## What the task asks
The answer should be a faithful retyping of the records that follow, pictures excluded.

Top of Given data

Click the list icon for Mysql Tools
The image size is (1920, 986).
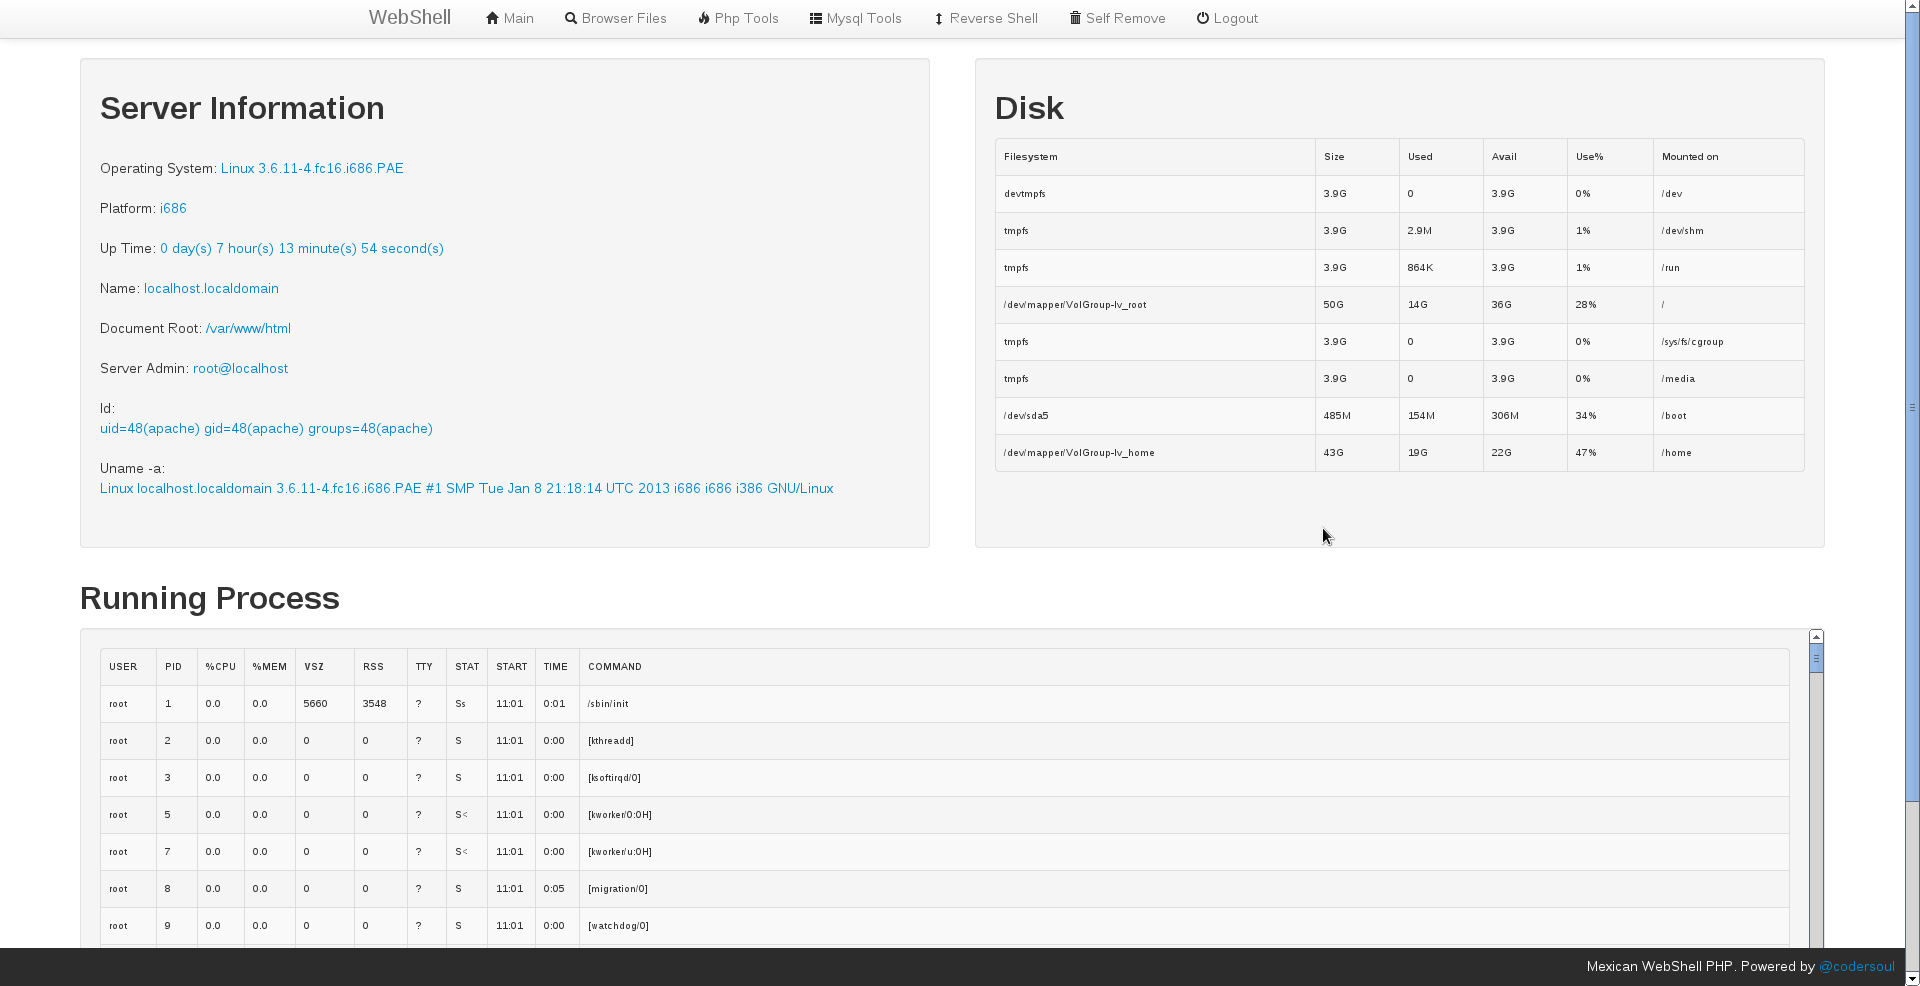pyautogui.click(x=816, y=18)
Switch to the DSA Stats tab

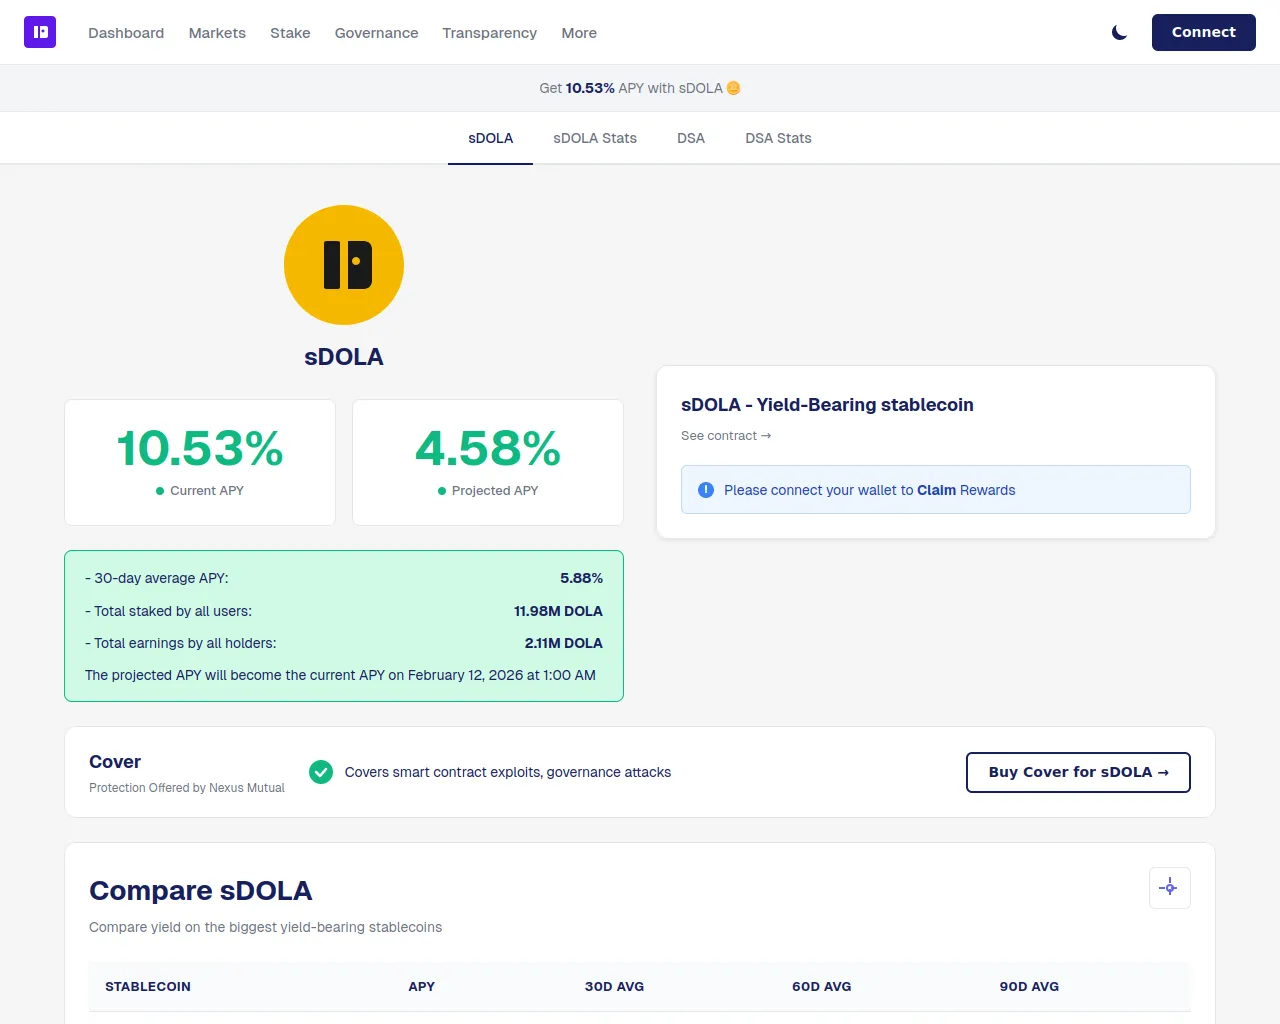[x=778, y=138]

Bottom of Given data

## Response area
Click the list icon for Mysql Tools
The image size is (1920, 986).
pyautogui.click(x=816, y=18)
Switch to the DSA Stats tab

[x=778, y=138]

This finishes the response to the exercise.